What you have to do: Copy out the records below verbatim, from the line containing "You are a computer-use agent. The image size is (1204, 987)." through the line containing "click(x=1106, y=78)", including both of those lines.

# START OF Dataset entries

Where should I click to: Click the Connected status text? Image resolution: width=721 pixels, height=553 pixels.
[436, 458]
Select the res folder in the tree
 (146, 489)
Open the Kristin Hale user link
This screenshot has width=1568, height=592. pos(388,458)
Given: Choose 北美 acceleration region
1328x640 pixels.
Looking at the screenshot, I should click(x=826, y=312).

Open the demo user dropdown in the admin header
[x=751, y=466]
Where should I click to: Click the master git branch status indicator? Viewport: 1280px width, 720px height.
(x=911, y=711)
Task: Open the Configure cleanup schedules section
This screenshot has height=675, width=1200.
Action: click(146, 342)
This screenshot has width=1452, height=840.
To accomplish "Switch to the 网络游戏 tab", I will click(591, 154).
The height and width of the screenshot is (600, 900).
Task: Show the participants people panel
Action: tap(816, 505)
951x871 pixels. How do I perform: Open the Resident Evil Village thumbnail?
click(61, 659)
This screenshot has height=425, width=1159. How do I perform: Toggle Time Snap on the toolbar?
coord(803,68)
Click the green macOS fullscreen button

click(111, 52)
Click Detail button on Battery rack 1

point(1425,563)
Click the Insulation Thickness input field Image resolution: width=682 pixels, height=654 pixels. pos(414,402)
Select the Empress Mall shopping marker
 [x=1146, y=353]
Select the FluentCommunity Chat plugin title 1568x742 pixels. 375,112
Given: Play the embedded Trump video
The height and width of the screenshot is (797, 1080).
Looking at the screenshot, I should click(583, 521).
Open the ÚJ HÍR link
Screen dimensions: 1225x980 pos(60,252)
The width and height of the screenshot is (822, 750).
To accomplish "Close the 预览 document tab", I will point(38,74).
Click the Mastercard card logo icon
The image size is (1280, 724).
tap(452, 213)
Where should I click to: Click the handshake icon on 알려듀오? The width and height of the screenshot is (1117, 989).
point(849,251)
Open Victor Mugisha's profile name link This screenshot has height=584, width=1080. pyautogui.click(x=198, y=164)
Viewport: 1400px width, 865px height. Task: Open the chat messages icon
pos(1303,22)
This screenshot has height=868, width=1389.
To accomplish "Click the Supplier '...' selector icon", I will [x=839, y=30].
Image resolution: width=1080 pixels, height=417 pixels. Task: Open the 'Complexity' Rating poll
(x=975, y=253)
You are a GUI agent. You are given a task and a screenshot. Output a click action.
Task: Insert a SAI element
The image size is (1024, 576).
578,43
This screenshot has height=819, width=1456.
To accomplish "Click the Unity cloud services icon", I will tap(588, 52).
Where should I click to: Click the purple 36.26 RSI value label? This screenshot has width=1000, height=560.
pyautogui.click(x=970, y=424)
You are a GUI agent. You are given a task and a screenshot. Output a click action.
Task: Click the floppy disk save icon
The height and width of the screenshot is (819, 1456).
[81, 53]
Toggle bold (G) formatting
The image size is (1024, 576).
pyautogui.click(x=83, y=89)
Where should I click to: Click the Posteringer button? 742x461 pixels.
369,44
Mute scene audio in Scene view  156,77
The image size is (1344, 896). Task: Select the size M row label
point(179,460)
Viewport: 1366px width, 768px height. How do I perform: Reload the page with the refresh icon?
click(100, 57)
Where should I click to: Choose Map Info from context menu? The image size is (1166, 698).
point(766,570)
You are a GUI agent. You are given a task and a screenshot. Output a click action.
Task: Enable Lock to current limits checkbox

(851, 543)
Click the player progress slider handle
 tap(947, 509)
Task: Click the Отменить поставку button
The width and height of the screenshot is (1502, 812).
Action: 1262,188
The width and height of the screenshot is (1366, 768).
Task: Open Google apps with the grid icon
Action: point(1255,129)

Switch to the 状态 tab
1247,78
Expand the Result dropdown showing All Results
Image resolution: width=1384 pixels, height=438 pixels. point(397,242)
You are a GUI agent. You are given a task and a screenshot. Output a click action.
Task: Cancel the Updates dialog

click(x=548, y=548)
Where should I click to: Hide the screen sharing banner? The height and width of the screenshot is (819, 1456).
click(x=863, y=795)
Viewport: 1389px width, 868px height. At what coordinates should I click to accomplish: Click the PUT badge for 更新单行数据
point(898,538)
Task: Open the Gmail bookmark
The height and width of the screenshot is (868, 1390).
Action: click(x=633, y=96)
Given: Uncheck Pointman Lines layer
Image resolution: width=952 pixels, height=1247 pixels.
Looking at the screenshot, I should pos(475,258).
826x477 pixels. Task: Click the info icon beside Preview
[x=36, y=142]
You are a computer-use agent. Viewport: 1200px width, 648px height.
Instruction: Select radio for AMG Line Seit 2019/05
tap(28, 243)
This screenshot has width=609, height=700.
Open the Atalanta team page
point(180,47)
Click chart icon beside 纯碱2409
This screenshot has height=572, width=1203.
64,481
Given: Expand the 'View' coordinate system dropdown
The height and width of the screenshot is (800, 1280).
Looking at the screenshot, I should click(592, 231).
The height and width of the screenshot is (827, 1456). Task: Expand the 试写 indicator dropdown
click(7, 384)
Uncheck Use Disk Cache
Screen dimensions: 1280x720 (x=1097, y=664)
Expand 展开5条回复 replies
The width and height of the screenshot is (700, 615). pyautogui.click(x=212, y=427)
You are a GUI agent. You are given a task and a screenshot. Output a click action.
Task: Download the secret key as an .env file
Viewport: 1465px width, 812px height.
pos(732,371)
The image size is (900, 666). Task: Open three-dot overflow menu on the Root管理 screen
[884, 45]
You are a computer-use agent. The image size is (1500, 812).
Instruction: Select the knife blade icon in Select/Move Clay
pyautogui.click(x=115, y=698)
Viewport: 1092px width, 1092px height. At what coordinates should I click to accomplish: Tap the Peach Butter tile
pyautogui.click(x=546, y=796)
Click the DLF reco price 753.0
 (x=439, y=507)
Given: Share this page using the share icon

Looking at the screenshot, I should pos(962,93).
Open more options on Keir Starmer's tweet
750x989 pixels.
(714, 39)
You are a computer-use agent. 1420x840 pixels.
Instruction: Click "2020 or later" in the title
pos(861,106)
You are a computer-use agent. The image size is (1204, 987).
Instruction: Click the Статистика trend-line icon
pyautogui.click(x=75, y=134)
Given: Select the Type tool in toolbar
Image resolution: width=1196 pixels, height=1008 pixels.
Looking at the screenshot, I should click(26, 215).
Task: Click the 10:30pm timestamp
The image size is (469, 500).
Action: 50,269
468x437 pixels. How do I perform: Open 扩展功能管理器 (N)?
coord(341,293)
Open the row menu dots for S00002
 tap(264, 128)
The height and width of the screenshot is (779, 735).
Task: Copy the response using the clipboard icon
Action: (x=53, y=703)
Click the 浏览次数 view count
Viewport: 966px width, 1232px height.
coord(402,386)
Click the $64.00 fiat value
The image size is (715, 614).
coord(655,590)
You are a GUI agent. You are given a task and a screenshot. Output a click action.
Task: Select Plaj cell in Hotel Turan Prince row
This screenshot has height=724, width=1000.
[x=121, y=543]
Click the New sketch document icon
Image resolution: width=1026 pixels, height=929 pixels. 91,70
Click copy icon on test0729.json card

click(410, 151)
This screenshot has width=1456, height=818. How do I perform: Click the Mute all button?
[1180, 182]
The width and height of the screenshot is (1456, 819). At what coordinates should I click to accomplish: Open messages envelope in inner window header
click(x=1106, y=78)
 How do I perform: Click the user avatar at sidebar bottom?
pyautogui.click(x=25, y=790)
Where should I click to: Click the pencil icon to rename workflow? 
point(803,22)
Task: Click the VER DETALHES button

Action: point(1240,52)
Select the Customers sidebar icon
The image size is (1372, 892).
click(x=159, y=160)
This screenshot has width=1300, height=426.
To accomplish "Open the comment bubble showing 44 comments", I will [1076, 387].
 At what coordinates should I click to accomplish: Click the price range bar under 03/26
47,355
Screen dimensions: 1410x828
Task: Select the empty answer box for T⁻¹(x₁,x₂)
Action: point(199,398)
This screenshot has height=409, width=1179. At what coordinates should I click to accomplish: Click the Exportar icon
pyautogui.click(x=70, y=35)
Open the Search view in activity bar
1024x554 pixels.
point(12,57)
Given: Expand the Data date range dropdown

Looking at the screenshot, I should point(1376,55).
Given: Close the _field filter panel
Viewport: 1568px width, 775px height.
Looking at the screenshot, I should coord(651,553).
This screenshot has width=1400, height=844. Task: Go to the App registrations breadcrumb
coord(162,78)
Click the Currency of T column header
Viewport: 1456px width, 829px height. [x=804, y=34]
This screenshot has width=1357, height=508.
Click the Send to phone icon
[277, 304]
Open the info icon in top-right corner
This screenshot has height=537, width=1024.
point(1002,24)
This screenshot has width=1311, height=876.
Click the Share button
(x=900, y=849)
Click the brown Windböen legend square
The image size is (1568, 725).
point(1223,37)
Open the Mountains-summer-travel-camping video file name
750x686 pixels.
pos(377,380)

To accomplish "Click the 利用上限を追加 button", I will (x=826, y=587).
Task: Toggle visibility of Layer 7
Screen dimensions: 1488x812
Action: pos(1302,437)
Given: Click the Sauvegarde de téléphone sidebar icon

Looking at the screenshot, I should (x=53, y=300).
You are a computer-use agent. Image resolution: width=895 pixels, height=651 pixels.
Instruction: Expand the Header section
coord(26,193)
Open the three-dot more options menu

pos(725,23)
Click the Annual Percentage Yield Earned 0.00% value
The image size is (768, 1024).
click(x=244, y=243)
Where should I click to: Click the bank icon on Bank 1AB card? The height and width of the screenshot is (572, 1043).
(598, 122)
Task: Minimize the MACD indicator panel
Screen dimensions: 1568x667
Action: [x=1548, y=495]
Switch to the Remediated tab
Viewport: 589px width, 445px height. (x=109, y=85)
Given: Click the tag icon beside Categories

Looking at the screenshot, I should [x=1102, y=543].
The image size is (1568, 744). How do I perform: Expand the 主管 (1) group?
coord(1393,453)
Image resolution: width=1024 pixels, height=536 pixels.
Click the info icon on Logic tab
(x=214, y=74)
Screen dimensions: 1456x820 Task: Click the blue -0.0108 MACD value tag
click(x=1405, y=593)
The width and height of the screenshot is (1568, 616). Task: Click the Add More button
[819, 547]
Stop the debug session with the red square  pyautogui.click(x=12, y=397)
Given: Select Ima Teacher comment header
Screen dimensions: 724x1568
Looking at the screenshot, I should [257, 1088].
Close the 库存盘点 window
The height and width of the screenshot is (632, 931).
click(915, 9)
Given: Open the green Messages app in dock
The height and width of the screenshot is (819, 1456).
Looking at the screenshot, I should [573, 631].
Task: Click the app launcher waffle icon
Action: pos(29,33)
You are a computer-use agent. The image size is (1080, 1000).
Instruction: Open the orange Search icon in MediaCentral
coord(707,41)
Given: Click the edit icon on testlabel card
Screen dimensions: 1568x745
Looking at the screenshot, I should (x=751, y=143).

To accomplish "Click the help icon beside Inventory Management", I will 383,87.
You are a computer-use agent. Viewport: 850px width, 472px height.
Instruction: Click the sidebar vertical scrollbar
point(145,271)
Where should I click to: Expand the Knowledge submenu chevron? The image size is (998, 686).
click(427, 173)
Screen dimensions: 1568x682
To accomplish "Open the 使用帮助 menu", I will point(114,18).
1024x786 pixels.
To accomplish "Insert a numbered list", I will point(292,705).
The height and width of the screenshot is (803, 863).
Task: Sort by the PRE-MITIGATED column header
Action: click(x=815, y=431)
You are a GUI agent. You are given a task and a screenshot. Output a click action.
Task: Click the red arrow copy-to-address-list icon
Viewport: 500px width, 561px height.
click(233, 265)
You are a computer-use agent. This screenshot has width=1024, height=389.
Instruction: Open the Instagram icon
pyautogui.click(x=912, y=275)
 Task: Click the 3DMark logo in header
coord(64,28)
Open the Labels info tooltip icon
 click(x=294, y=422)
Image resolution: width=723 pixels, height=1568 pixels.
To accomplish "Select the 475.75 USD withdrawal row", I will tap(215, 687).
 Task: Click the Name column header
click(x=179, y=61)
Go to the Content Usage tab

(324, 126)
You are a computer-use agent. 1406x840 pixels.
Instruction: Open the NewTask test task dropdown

# END OF Dataset entries

Solution below:
You are a computer-use agent. The image size is (1204, 987).
Instruction: Click the Статистика trend-line icon
pyautogui.click(x=75, y=134)
Given: Select the Type tool in toolbar
Image resolution: width=1196 pixels, height=1008 pixels.
Looking at the screenshot, I should click(26, 215).
Task: Click the 10:30pm timestamp
The image size is (469, 500).
Action: 50,269
468x437 pixels. How do I perform: Open 扩展功能管理器 (N)?
coord(341,293)
Open the row menu dots for S00002
 tap(264, 128)
The height and width of the screenshot is (779, 735).
Task: Copy the response using the clipboard icon
Action: (x=53, y=703)
Click the 浏览次数 view count
Viewport: 966px width, 1232px height.
coord(402,386)
Click the $64.00 fiat value
The image size is (715, 614).
coord(655,590)
You are a GUI agent. You are given a task and a screenshot. Output a click action.
Task: Select Plaj cell in Hotel Turan Prince row
This screenshot has height=724, width=1000.
[x=121, y=543]
Click the New sketch document icon
Image resolution: width=1026 pixels, height=929 pixels. 91,70
Click copy icon on test0729.json card

click(410, 151)
This screenshot has width=1456, height=818. How do I perform: Click the Mute all button?
[1180, 182]
The width and height of the screenshot is (1456, 819). At what coordinates should I click to accomplish: Open messages envelope in inner window header
click(x=1106, y=78)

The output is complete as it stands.